◆ WORK INSTRUCTIONS:
Go to the line holding "Given: Uncheck the Vratné Obaly checkbox" in the entries below and write out exactly every line down to and including the line holding "Task: Click into the 证件号码 number field".

◆ EXERCISE INPUTS:
************

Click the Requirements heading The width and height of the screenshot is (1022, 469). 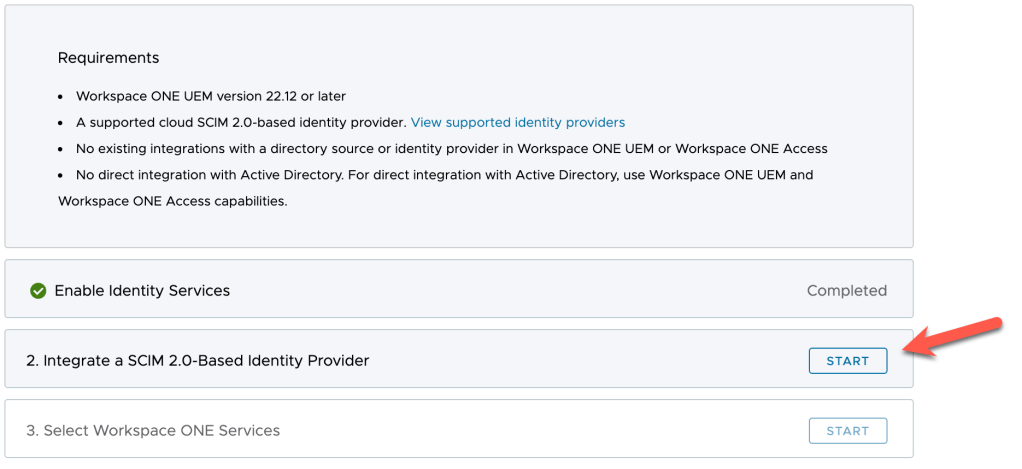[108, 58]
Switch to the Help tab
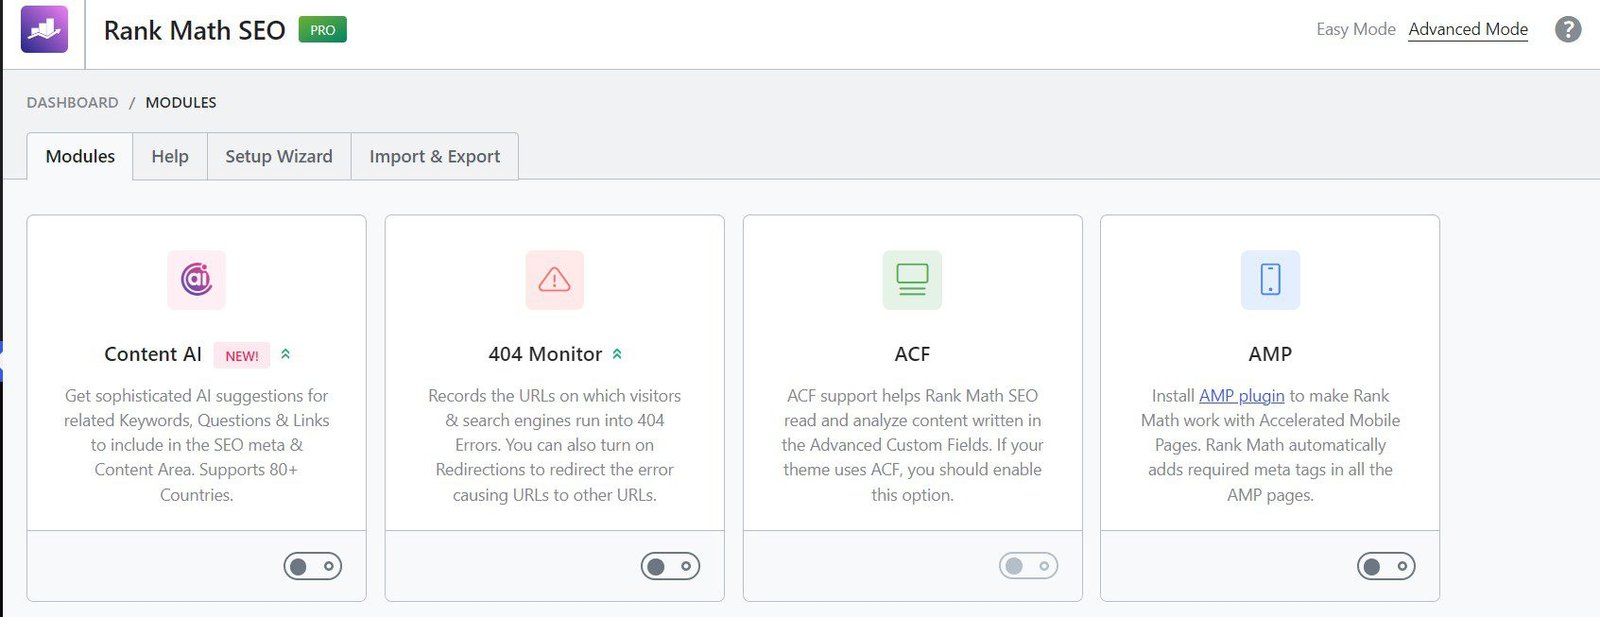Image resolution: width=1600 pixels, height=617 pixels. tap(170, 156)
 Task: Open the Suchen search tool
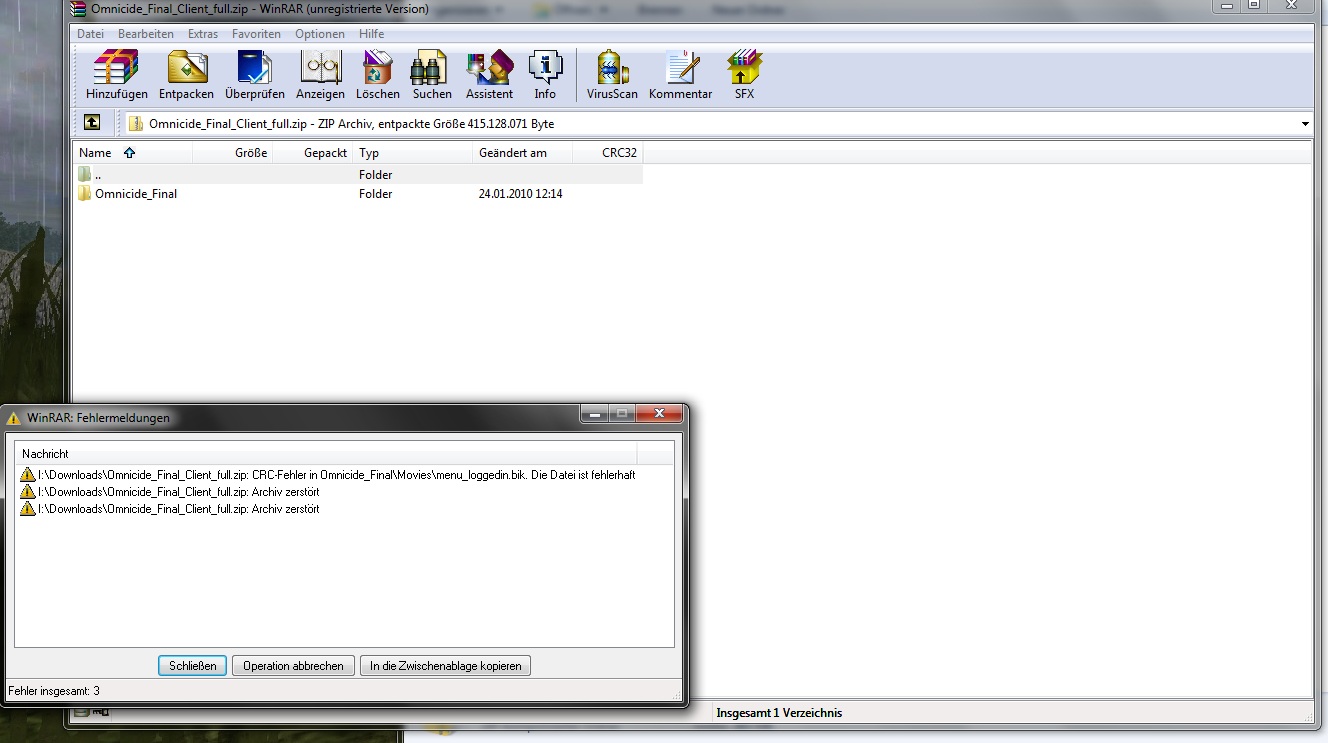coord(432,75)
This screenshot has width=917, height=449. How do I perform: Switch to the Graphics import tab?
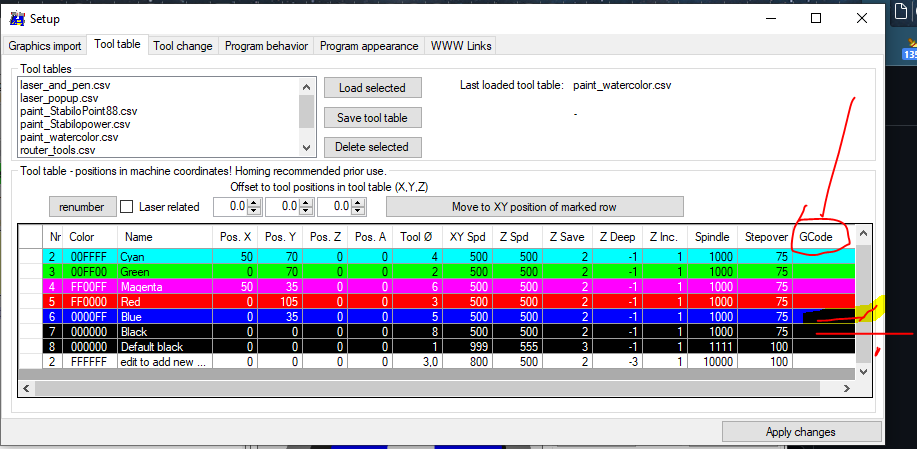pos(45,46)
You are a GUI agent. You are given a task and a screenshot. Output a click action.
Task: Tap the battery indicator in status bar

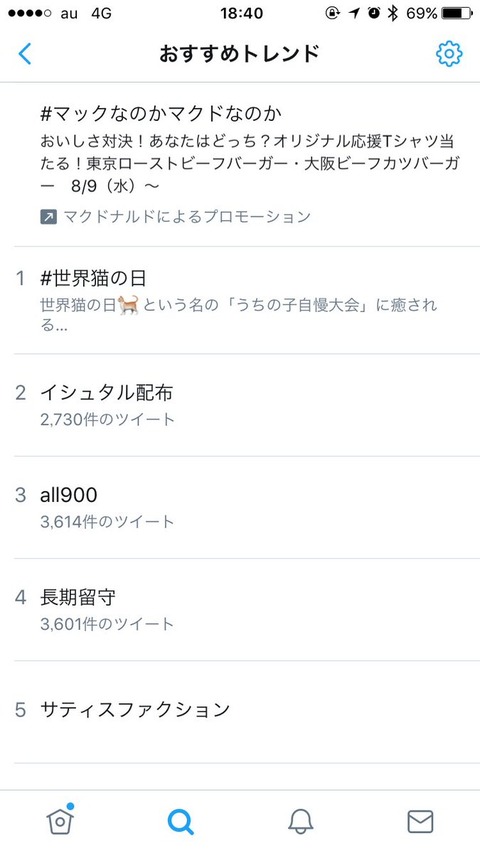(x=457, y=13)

************

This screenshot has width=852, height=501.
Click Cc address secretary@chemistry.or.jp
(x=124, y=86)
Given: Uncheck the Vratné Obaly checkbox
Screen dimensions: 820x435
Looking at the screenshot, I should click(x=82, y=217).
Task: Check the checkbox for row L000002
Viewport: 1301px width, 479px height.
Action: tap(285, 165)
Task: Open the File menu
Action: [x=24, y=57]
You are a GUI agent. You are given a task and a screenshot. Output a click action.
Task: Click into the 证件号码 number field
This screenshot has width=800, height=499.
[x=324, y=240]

************

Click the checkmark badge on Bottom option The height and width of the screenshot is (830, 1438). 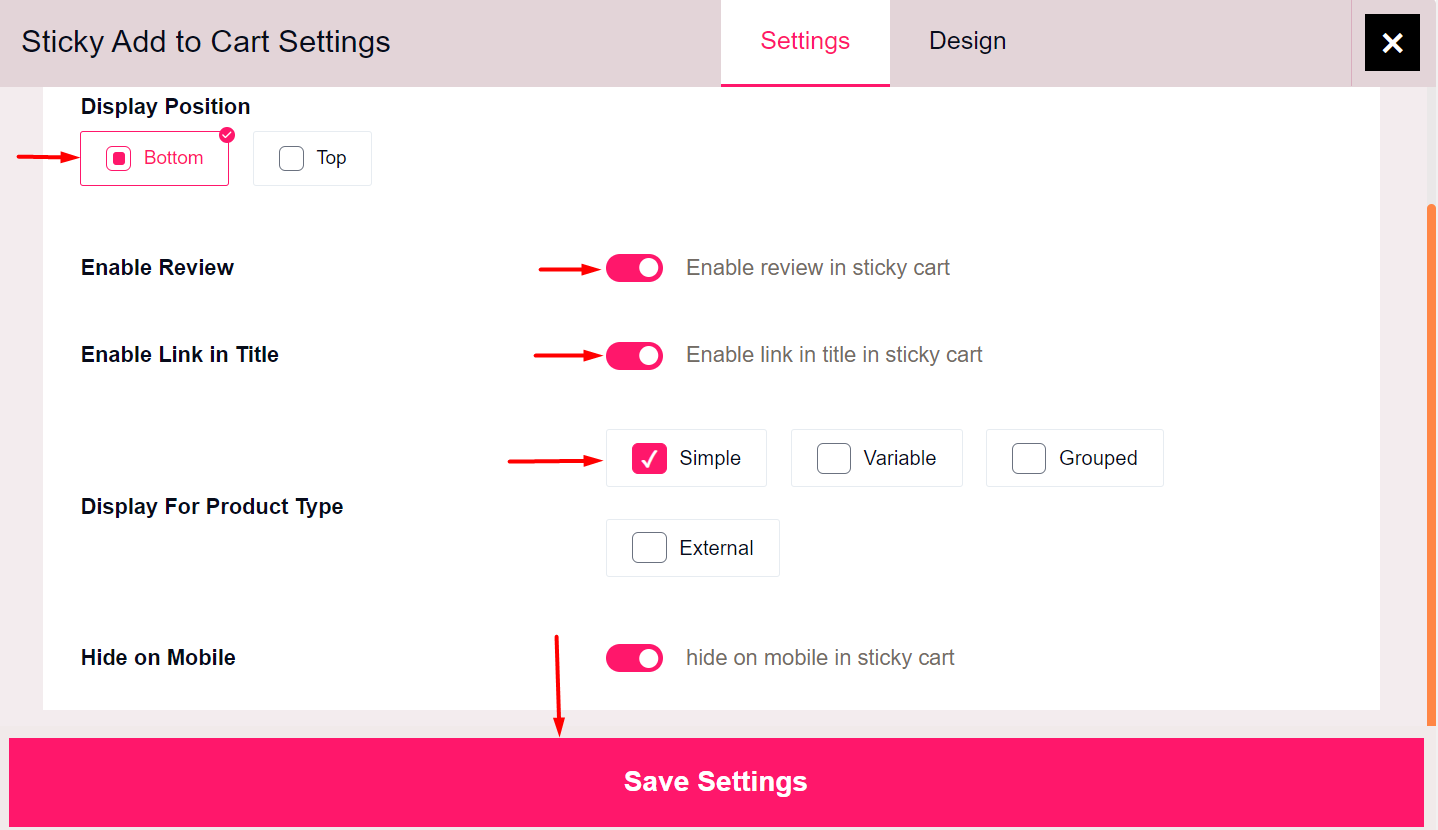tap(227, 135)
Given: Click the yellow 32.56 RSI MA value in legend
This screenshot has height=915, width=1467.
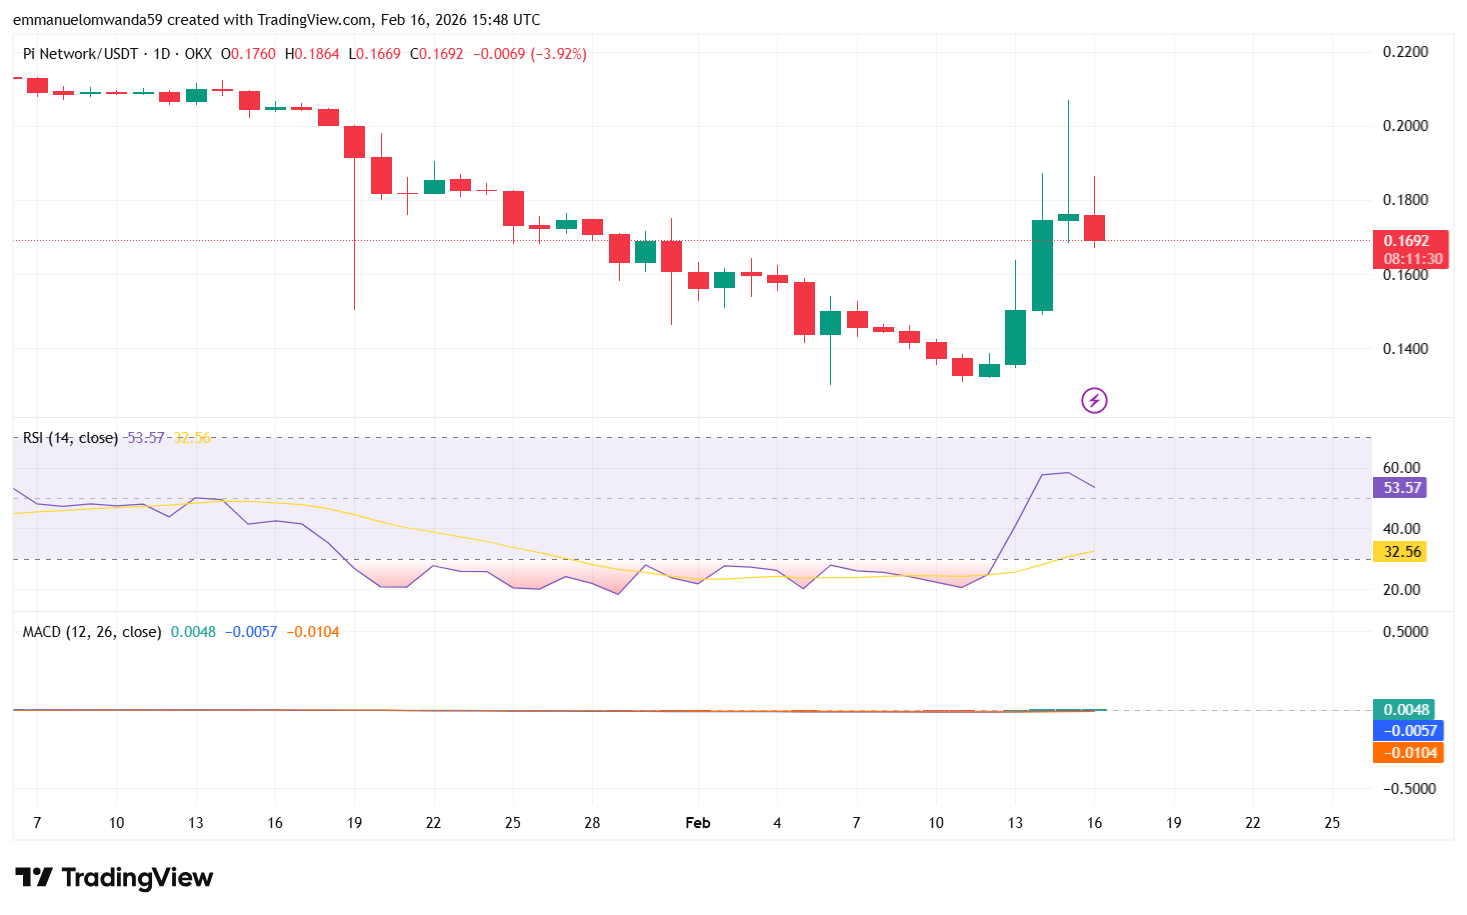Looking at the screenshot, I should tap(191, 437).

************

◆ RESPONSE TO THIS EXERCISE:
Given: Uncheck the Vratné Obaly checkbox
Screen dimensions: 820x435
Looking at the screenshot, I should click(x=82, y=217).
Task: Check the checkbox for row L000002
Viewport: 1301px width, 479px height.
Action: tap(285, 165)
Task: Open the File menu
Action: [x=24, y=57]
You are a GUI agent. You are given a task and a screenshot. Output a click action.
Task: Click into the 证件号码 number field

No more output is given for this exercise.